Elsevier

Neurocomputing

Volume 133, 10 June 2014, Pages 342-357
Neurocomputing

A niching genetic programming-based multi-objective algorithm for hybrid data classification

https://doi.org/10.1016/j.neucom.2013.12.048Get rights and content

Abstract

This paper introduces a multi-objective algorithm based on genetic programming to extract classification rules in databases composed of hybrid data, i.e., regular (e.g. numerical, logical, and textual) and non-regular (e.g. geographical) attributes. This algorithm employs a niche technique combined with a population archive in order to identify the rules that are more suitable for classifying items amongst classes of a given data set. The algorithm is implemented in such a way that the user can choose the function set that is more adequate for a given application. This feature makes the proposed approach virtually applicable to any kind of data set classification problem. Besides, the classification problem is modeled as a multi-objective one, in which the maximization of the accuracy and the minimization of the classifier complexity are considered as the objective functions. A set of different classification problems, with considerably different data sets and domains, has been considered: wines, patients with hepatitis, incipient faults in power transformers and level of development of cities. In this last data set, some of the attributes are geographical, and they are expressed as points, lines or polygons. The effectiveness of the algorithm has been compared with three other methods, widely employed for classification: Decision Tree (C4.5), Support Vector Machine (SVM) and Radial Basis Function (RBF). Statistical comparisons have been conducted employing one-way ANOVA and Tukey’s tests, in order to provide reliable comparison of the methods. The results show that the proposed algorithm achieved better classification effectiveness in all tested instances, what suggests that it is suitable for a considerable range of classification applications.

Introduction

Rule mining is one of the steps for knowledge discovery in databases (KDD) [15]. It has been studied in a wide range of practical applications in which such information can be useful. The objective of rule mining is to identify rules that can be used for classifying or identifying data. In the literature, several approaches are being employed for extracting non-trivial knowledge from databases. Amongst these approaches, it is possible to cite unsupervised learning algorithms [11] for classification rule building, such as k-nearest neighbors (KNN) [47], [46], [21] and Bayesian classifiers [3], [6], [38], [40] and also supervised algorithms, like decision trees (DT) [8], [40], [22], artificial neural networks (ANN) [26], [2], [29], [19], [20] and support vector machines (SVM) [42], [9], [27], [30]. Furthermore, there are works that propose evolutionary-based tools for handling with classification problems [16], such as genetic algorithms (GA) [35], genetic programming (GP) [4], artificial immune systems [1], ant colony algorithms [34] and particle swarm optimization.

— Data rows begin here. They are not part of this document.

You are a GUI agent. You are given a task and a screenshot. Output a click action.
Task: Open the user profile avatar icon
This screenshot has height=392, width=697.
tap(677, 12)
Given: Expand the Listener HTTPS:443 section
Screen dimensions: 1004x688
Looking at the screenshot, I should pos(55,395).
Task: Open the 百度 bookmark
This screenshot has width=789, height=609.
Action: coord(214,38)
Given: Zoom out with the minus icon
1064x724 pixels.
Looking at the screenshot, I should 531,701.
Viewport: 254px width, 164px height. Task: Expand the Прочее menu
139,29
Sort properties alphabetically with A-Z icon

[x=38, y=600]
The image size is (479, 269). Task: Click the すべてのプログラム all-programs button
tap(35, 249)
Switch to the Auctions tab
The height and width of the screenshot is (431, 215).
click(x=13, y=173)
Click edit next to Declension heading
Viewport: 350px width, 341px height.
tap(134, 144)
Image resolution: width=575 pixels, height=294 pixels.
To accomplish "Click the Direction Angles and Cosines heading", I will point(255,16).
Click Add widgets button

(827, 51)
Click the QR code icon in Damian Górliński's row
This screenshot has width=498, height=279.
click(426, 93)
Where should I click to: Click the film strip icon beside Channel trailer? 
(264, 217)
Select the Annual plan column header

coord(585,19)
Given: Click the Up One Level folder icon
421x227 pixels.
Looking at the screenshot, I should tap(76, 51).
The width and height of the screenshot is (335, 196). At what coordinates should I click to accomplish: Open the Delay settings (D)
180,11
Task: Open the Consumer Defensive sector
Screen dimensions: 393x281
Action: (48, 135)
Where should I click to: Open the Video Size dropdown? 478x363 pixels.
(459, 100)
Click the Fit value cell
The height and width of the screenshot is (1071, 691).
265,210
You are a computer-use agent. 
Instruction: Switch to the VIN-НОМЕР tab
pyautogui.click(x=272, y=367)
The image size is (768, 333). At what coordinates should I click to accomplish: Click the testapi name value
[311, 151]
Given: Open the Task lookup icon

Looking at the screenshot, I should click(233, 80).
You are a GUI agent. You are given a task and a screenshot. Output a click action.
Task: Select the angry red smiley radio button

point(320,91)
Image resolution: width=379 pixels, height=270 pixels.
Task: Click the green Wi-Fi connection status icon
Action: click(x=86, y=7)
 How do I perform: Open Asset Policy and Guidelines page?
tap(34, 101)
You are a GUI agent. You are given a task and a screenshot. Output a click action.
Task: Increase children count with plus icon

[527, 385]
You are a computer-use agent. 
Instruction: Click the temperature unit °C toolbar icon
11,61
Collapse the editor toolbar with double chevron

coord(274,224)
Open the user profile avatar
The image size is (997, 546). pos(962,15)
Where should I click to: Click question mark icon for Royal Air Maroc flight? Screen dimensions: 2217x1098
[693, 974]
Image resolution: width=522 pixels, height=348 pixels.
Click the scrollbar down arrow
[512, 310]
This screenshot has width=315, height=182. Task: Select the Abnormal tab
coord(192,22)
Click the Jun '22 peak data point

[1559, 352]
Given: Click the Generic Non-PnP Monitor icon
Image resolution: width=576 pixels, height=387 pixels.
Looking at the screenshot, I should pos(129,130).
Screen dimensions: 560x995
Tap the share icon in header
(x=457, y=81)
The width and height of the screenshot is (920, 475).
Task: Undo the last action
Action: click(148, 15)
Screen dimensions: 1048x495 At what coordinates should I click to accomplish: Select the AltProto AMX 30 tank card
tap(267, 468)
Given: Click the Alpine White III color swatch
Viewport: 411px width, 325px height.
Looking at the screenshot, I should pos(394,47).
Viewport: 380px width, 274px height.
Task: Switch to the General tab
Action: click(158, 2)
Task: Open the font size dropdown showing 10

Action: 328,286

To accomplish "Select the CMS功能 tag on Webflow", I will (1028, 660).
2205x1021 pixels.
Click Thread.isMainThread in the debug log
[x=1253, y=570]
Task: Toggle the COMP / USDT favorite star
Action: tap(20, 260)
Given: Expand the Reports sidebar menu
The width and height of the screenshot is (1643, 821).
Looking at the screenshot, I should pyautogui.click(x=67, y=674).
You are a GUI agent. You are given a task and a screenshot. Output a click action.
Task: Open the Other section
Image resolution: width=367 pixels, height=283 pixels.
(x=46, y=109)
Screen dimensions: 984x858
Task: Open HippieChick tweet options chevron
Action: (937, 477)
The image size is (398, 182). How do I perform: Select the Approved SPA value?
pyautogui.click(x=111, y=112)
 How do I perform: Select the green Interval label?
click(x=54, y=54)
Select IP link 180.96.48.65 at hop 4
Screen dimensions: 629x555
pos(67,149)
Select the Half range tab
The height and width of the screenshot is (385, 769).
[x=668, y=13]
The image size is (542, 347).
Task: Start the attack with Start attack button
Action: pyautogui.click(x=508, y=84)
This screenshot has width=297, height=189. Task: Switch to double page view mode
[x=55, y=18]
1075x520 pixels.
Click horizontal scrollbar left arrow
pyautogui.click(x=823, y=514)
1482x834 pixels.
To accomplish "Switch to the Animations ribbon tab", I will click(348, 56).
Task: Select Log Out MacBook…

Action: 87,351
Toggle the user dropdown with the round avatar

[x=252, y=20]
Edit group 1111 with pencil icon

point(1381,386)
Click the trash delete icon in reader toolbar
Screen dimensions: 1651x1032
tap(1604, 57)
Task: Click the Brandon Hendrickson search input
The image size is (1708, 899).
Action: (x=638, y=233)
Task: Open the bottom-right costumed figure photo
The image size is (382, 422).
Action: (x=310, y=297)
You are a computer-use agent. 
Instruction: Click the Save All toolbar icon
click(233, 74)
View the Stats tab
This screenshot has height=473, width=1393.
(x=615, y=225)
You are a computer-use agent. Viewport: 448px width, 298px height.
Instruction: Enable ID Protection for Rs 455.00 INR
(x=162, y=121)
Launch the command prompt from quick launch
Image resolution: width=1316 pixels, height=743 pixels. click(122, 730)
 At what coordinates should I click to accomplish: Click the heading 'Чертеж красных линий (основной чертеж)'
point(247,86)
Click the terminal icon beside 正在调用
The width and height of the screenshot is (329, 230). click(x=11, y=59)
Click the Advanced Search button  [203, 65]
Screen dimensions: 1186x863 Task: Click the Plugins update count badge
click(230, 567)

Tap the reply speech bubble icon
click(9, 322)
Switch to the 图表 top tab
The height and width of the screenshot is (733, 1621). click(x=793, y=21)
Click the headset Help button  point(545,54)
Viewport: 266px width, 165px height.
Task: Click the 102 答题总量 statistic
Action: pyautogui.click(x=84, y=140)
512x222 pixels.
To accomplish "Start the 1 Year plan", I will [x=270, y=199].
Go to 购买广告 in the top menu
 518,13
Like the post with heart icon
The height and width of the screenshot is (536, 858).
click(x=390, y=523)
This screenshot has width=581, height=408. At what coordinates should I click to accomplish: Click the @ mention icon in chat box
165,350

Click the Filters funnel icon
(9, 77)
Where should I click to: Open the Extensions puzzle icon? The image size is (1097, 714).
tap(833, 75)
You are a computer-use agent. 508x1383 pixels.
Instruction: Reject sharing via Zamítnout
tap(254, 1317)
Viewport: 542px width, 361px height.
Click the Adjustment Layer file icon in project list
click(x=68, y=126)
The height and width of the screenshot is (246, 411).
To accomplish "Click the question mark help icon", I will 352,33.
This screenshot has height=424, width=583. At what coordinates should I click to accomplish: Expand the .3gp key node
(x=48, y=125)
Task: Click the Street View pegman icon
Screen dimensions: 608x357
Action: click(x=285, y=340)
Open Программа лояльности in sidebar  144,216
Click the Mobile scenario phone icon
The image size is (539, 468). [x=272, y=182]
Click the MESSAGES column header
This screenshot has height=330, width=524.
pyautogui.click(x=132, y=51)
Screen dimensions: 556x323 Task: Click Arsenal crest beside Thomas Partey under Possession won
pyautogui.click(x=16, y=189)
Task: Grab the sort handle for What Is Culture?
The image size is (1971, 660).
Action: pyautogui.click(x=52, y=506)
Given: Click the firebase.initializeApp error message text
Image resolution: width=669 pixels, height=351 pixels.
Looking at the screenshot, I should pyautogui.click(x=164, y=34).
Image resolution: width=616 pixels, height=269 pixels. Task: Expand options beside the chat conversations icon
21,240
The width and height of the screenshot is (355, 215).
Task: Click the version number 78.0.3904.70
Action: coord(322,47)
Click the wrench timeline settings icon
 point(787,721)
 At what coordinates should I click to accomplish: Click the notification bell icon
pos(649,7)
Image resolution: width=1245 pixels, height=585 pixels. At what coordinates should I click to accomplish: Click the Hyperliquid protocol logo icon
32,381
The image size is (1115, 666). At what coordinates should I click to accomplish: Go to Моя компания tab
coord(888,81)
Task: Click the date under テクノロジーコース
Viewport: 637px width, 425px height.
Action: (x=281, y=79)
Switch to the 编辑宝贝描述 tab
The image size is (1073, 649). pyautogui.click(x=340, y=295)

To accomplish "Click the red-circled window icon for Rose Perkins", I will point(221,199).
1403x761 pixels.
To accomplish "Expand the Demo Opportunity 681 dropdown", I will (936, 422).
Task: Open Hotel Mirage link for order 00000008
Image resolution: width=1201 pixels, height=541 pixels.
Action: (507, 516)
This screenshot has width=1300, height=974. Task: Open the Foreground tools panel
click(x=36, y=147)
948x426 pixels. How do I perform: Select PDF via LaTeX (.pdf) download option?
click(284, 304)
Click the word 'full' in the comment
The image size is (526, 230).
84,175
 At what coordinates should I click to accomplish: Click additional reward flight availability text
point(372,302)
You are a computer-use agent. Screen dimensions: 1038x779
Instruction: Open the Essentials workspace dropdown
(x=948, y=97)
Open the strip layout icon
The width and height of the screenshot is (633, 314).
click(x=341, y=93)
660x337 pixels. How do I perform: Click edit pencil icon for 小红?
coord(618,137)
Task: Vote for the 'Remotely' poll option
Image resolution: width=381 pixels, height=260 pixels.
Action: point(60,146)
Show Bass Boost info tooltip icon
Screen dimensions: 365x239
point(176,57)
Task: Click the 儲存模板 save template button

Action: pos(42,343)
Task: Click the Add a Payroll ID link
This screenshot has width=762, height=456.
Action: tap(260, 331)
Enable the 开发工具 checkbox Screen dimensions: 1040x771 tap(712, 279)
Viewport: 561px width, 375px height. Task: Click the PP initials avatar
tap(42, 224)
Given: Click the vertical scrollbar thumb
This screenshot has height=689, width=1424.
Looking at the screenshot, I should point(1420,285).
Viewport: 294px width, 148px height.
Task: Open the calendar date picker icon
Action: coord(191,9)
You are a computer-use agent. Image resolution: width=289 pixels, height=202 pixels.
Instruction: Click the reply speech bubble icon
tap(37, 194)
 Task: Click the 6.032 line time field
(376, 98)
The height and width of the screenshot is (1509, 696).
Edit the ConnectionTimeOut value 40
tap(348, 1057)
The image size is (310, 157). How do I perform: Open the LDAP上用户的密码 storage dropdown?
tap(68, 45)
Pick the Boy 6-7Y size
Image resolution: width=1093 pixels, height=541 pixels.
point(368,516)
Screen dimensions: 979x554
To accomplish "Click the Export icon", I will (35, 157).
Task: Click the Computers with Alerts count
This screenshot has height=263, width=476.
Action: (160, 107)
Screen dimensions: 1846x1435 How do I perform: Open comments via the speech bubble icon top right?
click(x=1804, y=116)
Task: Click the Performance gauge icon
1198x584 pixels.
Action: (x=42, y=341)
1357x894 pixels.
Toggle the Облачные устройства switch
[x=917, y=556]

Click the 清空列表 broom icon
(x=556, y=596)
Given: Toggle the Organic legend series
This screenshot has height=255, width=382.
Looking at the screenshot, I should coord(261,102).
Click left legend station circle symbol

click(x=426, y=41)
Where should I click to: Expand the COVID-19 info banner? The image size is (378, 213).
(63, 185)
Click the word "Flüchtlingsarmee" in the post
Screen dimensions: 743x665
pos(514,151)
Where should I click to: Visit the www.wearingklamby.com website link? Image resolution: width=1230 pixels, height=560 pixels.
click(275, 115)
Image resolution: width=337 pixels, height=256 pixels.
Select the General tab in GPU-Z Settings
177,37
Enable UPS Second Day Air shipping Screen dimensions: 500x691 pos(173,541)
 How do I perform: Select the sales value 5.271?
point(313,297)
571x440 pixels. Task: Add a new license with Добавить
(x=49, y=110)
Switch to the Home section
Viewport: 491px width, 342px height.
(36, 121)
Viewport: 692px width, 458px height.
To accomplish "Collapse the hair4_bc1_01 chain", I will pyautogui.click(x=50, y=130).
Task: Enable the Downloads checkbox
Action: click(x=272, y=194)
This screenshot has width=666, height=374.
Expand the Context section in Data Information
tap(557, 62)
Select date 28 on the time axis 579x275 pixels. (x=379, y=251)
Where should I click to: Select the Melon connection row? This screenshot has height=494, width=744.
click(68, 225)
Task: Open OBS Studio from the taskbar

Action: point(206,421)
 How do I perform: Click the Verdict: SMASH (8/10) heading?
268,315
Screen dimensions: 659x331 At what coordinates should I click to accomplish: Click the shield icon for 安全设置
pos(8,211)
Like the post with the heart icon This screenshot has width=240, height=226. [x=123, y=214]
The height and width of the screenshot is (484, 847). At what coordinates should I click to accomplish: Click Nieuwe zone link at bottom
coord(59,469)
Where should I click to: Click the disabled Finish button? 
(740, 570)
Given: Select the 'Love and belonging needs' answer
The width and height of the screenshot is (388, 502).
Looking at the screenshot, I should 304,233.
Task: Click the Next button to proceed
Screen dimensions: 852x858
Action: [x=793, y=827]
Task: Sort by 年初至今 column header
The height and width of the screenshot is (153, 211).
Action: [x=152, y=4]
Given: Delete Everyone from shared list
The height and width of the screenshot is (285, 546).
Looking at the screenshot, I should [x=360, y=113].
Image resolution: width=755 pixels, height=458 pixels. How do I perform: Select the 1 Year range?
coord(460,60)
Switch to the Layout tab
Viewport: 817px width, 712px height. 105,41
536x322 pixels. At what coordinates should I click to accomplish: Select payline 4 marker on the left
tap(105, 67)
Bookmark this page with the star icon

Algorithms that are capable of directly handling hybrid databases, without data preprocessing, have not been found in the literature. A database is said hybrid when it is composed of conventional attributes (e.g. numerical, textual, and logical) and unconventional attributes (e.g. geographical). Usually, the algorithms that deal with hybrid data adopt some alternative structure for representing the unconventional attributes as conventional ones. For instance, the works [49], [25], [48], which deal with geographic data, employ particular schemes for representing the geographic entities. In general cases, these alternative representations are not desirable, since the performance of the classification algorithm and the interpretation of the results become highly dependent on the representation scheme adopted. Actually, there are many geographic databases that use a pattern model to represent and store the attributes [12], [13]. These databases use functions that are well known [12], but just a few classification algorithms explore this rich set of functions [5]. Moreover, the existing methods require data to be preprocessed, and they are not able to mix conventional and unconventional functions in the same classification rule.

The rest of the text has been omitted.